住居の物価指数が85.0で全国43位という結果は、生活費全体が同じだけ低いことを意味しません。物価地域差指数は、住居のほかに食料や交通、教育など複数の費目を合成した数字です*1。

総合が98.6で全国26位にとどまっているということは、住居以外の費目が、住居の低さをすべて引き継いでいるわけではないことを示しています。費目ごとの内訳を見ないまま「安い県」と受け取ると、実際の生活費とずれが生じます。

生活費の水準がどうであっても、それだけでは求人の範囲は決まりません。県内の求人だけに絞るか、勤務地を問わない求人まで候補に入れるかは、住居費の順位とは別に判断する事柄です。

住居費の低さを固定費を抑える材料として使いながら、求人の範囲を広げて賃金の水準を確保するという組み合わせも選べます。どちらか一方を選ぶ必要はありません。

求人の範囲を決めるときに大切なのは、県内の求人と勤務地を問わない求人とで、何が変わり何が変わらないかを先に把握しておくことです。次の章で、その比較を具体的に見ていきます。

3. 物価と転職による賃金の変化を、数字で並べて確認します。

愛媛県の物価と、転職による賃金の変化を、全国平均・全国の状況と並べて確認します。
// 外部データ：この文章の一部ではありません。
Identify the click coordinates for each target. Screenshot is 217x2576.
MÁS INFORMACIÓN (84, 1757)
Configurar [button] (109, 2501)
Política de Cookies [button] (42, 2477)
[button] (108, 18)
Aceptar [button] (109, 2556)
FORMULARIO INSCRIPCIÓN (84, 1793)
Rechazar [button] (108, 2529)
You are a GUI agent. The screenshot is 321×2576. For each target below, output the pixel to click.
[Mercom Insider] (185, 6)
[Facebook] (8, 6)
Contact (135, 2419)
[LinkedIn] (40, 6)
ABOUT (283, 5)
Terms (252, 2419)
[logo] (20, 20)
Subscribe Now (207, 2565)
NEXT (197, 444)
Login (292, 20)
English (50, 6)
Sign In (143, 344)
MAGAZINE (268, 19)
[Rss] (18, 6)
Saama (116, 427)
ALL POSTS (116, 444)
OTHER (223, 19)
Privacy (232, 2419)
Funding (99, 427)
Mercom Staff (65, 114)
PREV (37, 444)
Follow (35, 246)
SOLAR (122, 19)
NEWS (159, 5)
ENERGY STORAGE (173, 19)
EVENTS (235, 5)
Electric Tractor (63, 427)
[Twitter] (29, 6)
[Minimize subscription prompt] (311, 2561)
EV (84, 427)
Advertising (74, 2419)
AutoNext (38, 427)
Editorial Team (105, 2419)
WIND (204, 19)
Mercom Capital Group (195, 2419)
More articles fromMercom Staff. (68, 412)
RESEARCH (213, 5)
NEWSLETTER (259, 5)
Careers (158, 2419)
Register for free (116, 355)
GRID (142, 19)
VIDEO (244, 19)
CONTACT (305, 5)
総務省の消費者物価地域差指数(2024年)と厚生労働省の雇用動向調査(2024年)から、費目と賃金の位置を数字で見ていきます。

【表1】物価地域差指数と転職による賃金の変化(2024年・全国平均=100)

指標愛媛県比較対象順位・備考
総合の物価指数98.6全国平均=100全国26位*1
住居の物価指数85.0全国平均=100全国43位*1
賃金が増加した転職40.5%(全国)*2
賃金が変わらなかった転職28.4%(全国)*2

表のとおり、総合の物価指数は98.6で全国26位、全国平均よりわずかに低い程度です。一方で住居の物価指数は85.0で全国43位と、総合よりも大きく下がります*1。
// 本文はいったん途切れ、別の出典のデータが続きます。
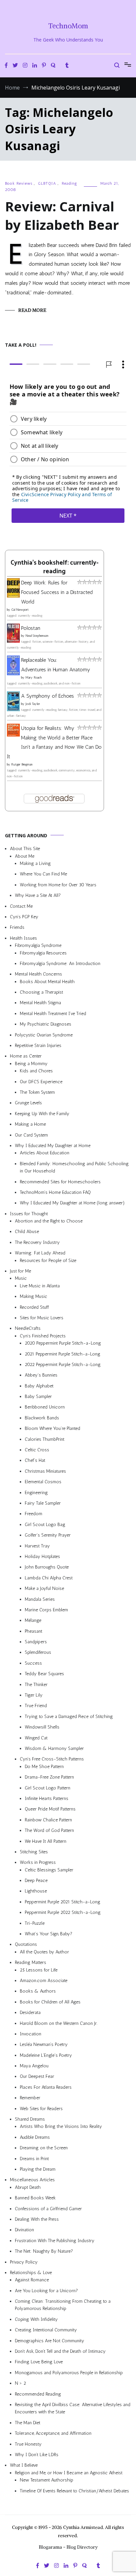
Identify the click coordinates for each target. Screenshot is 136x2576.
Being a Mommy (31, 1063)
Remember (30, 2098)
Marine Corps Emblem (46, 1610)
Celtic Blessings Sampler (49, 1869)
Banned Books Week (35, 2198)
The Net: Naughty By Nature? (44, 2251)
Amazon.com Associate (43, 1980)
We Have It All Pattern (45, 1841)
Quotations (26, 1944)
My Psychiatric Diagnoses (45, 1024)
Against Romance (32, 2280)
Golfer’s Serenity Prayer (48, 1535)
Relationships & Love (31, 2272)
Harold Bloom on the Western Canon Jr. (58, 2023)
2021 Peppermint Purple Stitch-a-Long (62, 1353)
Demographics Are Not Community (49, 2340)
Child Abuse (27, 1231)
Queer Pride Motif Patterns (50, 1809)
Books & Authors (38, 1991)
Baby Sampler (38, 1396)
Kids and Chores (36, 1071)
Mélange (33, 1620)
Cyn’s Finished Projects (43, 1335)
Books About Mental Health (47, 981)
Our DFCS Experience (41, 1081)
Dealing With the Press (37, 2219)
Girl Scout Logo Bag (45, 1524)
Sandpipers (36, 1642)
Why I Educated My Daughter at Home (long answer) (72, 1203)
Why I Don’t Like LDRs (36, 2454)
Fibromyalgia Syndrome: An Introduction (60, 963)
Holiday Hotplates (42, 1556)
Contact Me (21, 906)
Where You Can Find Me (43, 874)
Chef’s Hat (35, 1460)
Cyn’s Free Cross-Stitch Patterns (52, 1759)
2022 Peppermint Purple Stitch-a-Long (63, 1364)
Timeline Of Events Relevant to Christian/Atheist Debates (74, 2490)
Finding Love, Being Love (39, 2362)
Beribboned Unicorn (45, 1407)
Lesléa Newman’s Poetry (44, 2044)
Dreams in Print (34, 2158)
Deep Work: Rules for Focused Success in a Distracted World (57, 592)
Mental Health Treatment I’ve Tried (53, 1013)
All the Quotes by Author (44, 1952)
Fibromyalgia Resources (43, 952)
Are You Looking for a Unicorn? (46, 2290)
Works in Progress (38, 1862)
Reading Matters (30, 1962)
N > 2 (20, 2383)
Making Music (33, 1296)
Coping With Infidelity (36, 2319)
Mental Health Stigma (40, 1003)
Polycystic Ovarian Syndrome (44, 1034)
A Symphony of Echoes (47, 696)
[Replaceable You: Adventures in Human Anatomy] (13, 673)
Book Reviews (18, 183)
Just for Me (20, 1271)
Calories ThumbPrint (44, 1439)
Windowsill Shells (42, 1727)
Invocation (30, 2034)
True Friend (36, 1705)
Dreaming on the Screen (44, 2148)
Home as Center (26, 1056)
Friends (17, 927)
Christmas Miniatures (45, 1471)
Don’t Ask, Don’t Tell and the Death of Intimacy (60, 2351)
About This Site (25, 848)
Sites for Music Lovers (41, 1318)
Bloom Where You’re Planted (52, 1428)
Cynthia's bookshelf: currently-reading (54, 567)
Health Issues (23, 938)
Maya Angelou (34, 2066)
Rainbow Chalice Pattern (48, 1819)
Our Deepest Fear (37, 2076)
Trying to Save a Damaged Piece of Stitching (69, 1716)
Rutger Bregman (22, 764)
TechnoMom (68, 25)
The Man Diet (27, 2423)
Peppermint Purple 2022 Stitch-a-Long (63, 1912)
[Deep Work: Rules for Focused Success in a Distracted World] (13, 596)
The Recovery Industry (37, 1242)
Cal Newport (20, 609)
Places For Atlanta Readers (46, 2087)
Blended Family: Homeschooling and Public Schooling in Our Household (74, 1167)
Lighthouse (36, 1891)
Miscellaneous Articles (32, 2180)
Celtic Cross (37, 1450)
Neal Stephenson (37, 636)
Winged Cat (36, 1737)
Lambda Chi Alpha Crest (49, 1577)
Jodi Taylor (32, 704)
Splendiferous (38, 1652)
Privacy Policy (24, 2262)
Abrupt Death (28, 2187)
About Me (24, 856)
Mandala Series (40, 1599)
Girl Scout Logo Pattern (47, 1787)
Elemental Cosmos (43, 1482)
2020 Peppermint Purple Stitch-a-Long (63, 1343)
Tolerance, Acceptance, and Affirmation (53, 2433)
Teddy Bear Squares (44, 1674)
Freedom (33, 1513)
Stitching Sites (34, 1852)
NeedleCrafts (28, 1328)
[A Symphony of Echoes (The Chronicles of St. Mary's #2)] (13, 709)
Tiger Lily (34, 1695)
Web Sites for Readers (41, 2108)
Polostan (30, 628)
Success (33, 1663)
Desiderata (30, 2012)
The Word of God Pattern (49, 1830)
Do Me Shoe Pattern (44, 1766)
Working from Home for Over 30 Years (58, 885)
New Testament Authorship (46, 2480)
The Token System (37, 1092)
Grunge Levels (28, 1103)
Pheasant (33, 1631)
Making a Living (35, 863)
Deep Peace (36, 1880)
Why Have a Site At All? (38, 895)
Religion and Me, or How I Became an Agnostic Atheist (68, 2472)
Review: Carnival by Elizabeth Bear (62, 215)
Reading (69, 183)
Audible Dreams (35, 2137)
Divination (24, 2230)
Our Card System (31, 1135)
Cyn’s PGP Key (24, 917)
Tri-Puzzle (35, 1923)
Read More (32, 310)
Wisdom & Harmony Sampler (54, 1748)
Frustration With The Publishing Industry (54, 2240)
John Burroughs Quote (47, 1567)
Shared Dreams (30, 2119)
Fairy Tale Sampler (43, 1503)
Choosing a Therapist (41, 992)
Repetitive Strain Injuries (38, 1045)
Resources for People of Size (48, 1260)
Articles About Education (44, 1153)
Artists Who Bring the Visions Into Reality (61, 2126)
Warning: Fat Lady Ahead (40, 1253)
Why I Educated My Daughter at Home (52, 1145)
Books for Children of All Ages (50, 2001)
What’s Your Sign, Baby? (48, 1934)
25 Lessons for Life (38, 1969)
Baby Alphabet (39, 1385)
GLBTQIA (47, 183)
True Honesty (28, 2444)
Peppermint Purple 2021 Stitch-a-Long (62, 1902)
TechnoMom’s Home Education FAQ (55, 1192)
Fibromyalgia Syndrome (38, 945)
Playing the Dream (37, 2169)
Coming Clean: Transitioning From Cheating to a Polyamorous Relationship (63, 2304)
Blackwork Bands (42, 1418)
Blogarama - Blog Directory (68, 2547)
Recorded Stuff (34, 1307)
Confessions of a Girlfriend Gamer (48, 2208)
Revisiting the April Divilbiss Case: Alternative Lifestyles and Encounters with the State (72, 2408)
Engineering (36, 1492)
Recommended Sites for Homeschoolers (60, 1181)
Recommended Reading (38, 2394)
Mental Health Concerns (38, 974)
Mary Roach (33, 678)
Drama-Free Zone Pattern (49, 1777)
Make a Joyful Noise (44, 1588)
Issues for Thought (29, 1213)
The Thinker (36, 1684)
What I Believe (24, 2465)
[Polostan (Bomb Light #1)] (13, 641)
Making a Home (30, 1124)
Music (21, 1278)
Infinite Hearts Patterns (46, 1798)
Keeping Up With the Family (42, 1113)
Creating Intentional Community (46, 2330)
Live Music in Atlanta (40, 1286)
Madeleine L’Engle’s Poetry (46, 2055)
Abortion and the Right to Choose (49, 1221)
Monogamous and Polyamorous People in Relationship (69, 2372)
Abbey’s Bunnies (41, 1375)
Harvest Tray (37, 1545)
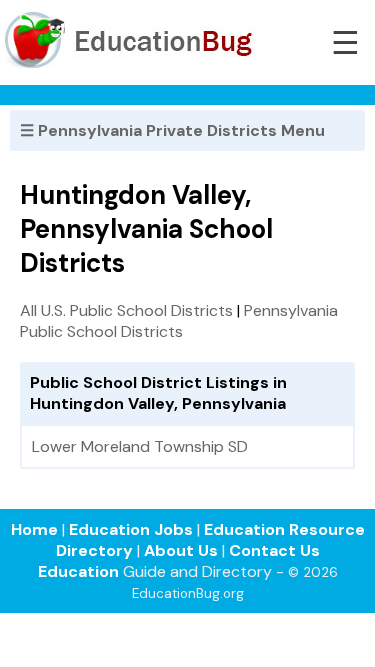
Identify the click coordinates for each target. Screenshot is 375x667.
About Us (181, 550)
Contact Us (274, 550)
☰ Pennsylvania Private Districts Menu (172, 130)
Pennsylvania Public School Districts (179, 321)
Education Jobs (131, 529)
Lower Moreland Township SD (140, 446)
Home (34, 529)
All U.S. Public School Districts (126, 310)
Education (78, 571)
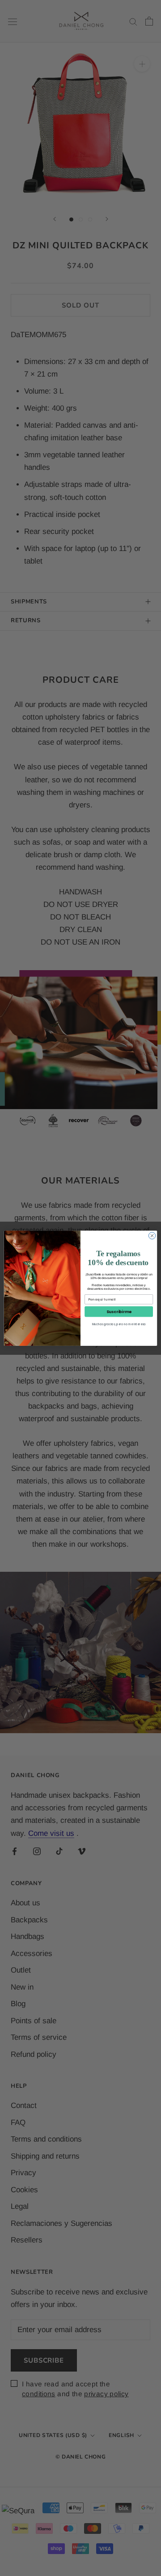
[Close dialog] (151, 1235)
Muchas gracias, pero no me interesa (119, 1324)
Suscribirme (118, 1311)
転職による賃金の変化を見ると、増加した人の割合は40.5%、変わらなかった人の割合は28.4%でした。増加が変わらないを12.1ポイント上回っており、正社員のまま賃金の水準が上がる転職は全国で実際に起きています*2。

表のうち県固有の数字が示されているのは物価の2行だけで、賃金の2行は全国の集計です。愛媛で働くITエンジニアの賃金がこの通りに変化するとは限らず、あくまで転職全体に見られる傾向として読む必要があります。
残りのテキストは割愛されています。